Vitalina Varela, the Cape Verdean lead of the film, arrives to Lisbon too late to embrace the recently deceased husband she’d only seen a couple of times after he’d left for Portugal in search of a better life. All she has left is to try and rebuild the everyday life of a man she doesn’t know anymore, the memory of their future projects, which seem irrevocably stained with the blood on the pillow of the deceased. The life that should have been, that of a family finally reunited in Lisbon under a solid roof, remains in an embryonic state, like a dream interrupted by a brutal awakening.
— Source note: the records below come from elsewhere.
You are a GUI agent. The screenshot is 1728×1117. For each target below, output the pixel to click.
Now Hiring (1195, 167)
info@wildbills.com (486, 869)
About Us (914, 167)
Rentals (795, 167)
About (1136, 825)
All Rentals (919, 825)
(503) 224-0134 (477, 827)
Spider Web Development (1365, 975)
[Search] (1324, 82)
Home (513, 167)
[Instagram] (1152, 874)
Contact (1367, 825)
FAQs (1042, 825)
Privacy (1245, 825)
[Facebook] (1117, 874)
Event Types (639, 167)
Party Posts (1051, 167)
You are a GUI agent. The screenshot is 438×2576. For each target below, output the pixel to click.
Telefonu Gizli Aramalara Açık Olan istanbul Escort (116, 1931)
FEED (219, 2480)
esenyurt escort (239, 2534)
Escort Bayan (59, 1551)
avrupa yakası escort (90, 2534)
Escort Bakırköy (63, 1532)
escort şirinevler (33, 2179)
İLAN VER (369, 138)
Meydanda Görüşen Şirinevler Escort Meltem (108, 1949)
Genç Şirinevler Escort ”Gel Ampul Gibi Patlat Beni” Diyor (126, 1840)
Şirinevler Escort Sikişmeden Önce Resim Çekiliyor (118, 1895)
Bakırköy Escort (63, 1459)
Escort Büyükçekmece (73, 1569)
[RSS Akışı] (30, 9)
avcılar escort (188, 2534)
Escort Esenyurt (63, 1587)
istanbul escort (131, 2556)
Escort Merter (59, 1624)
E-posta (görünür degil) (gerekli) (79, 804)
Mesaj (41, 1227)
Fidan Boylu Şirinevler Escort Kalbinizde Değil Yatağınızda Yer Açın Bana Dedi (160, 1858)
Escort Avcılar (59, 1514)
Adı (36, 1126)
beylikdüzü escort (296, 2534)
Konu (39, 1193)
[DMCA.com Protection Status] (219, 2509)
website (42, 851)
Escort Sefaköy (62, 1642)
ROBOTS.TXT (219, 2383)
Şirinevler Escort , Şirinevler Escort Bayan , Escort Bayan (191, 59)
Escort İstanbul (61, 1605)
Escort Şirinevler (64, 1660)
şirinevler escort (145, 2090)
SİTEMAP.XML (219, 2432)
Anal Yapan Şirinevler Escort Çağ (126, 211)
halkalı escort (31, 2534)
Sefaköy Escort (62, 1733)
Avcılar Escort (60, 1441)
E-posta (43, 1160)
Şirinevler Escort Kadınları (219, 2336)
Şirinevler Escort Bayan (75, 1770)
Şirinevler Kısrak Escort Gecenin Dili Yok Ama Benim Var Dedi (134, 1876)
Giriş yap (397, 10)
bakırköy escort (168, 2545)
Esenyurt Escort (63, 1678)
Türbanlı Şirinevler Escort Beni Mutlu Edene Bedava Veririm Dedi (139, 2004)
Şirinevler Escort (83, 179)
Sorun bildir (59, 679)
“There are a lot of traces of the past that belong just to Cape Verdeans, to Vitalina or Ventura, in general to this community. I’m talking about people living today in oblivion, at the dark margins of society; people who get less money for their work, that are forgotten, sleep in the streets, are beaten or tortured. Cinema can protect these people, in a way avenge them for a part of this situation, just because this film is shown everywhere.” (Pedro Costa)
Born in Lisbon, in 1958, Pedro Costa attended classes taught by the poet, sculptor and filmmaker António Reis at the Lisbon Theatre and Film School. A prominent Portuguese filmmaker with an idiosyncratic aesthetic and filmmaking approach, Costa explores the relationship between strict formalism and narrative structure. His films have won several awards at prestigious European festivals.